The highest (and lowest) EPC rated regions in England

An Energy Performance Certificate is legally required whenever a house is bought, sold or rented. Designed to provide interested parties with a detailed review of the energy efficiency of a property, the certificate gives homes a rating from A (most efficient) to G (least efficient). 

Current energy prices remain far higher than they were a year ago, despite recent good news with regards to the energy price cap. Homeowners are, as a result, still having to be very careful about how they use energy. 

While it’s possible to cut energy usage within the home, the best way to save on energy is through improving the energy efficiency of the building as a whole. And that’s why the energy efficiency rating of a property is so important. 

Legislative changes regarding Energy Performance Certificates (EPC) are set to come into force soon, too. Under current government proposals, by 2025 all new lettings will require a rating of C or above. The same rule will apply to continuing tenancies from 2028.

*TASK PROMPT*: Copy the EPC text between "The highest (and" and "G (least efficient).", inclusive, swapping "house" for "flat".

*DATA SEGMENT*:
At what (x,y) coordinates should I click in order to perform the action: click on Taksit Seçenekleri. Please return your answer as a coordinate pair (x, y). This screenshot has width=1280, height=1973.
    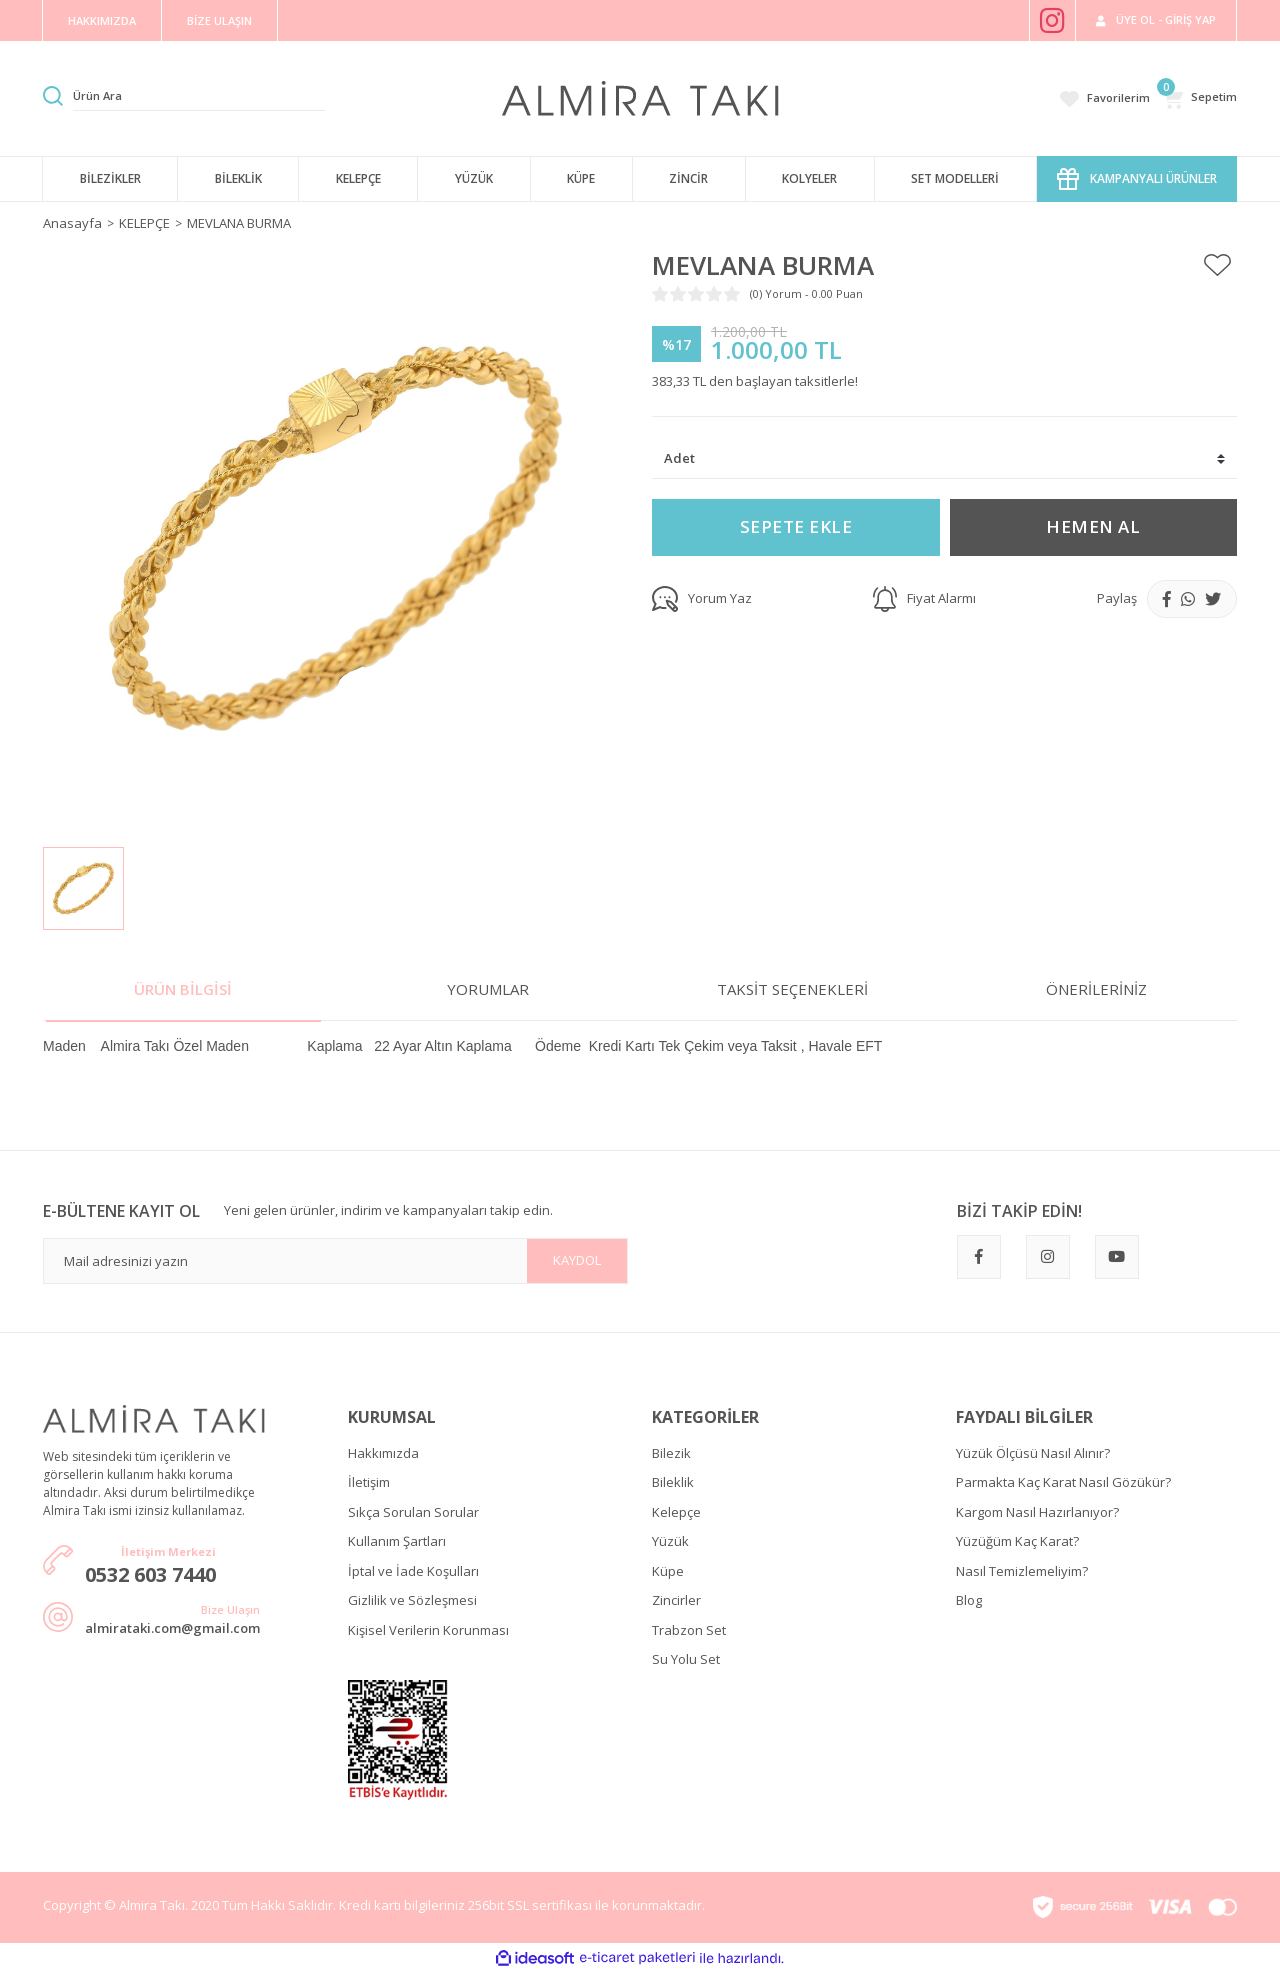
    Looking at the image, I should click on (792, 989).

*RIGHT ANSWER*:
The highest (and lowest) EPC rated regions in England

An Energy Performance Certificate is legally required whenever a flat is bought, sold or rented. Designed to provide interested parties with a detailed review of the energy efficiency of a property, the certificate gives homes a rating from A (most efficient) to G (least efficient).